## [Challenge]
Say whether each statement below agrees with the article on the Kings' Stanley Cup win. Answer yes or no and quote the words from the article that settle it.
(a) The Los Angeles Kings won the 2012 Stanley Cup.
(b) The Kings ranked first in the NHL in goals allowed per game.
(c) The Kings entered the playoffs as the top seed in the Western Conference.

## [Text to read]
Los Angeles Kings: How Stanley Cup Win Changes Complexion of the NHL

The Los Angeles Kings won the 2012 Stanley Cup championship in a rather unconventional, and dominating, fashion. NHL franchises should go west to learn what it takes to build successful teams in the 2010s.

Los Angeles has only four players on its current roster over 30 years old. If the Kings can keep their current roster around, 2012 should be the beginning of a new dynasty in the NHL. This group of players can develop even better chemistry in the next few seasons, which would have them consistently competing for the President’s Trophies, not just playoff spots.

The Kings reached the eighth seed in the Western Conference playoffs with outstanding defense and barely any scoring. Los Angeles ranked second in the NHL in goals allowed per game (2.07) and 29th in goals per game (2.29).

## [Data shown]
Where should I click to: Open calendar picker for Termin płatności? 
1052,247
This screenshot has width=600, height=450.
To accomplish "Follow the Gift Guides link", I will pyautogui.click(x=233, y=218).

## [Finished exercise]
(a) Yes: "The Los Angeles Kings won the 2012 Stanley Cup championship"
(b) No: "Los Angeles ranked second in the NHL in goals allowed per game (2.07)"
(c) No: "The Kings reached the eighth seed in the Western Conference playoffs"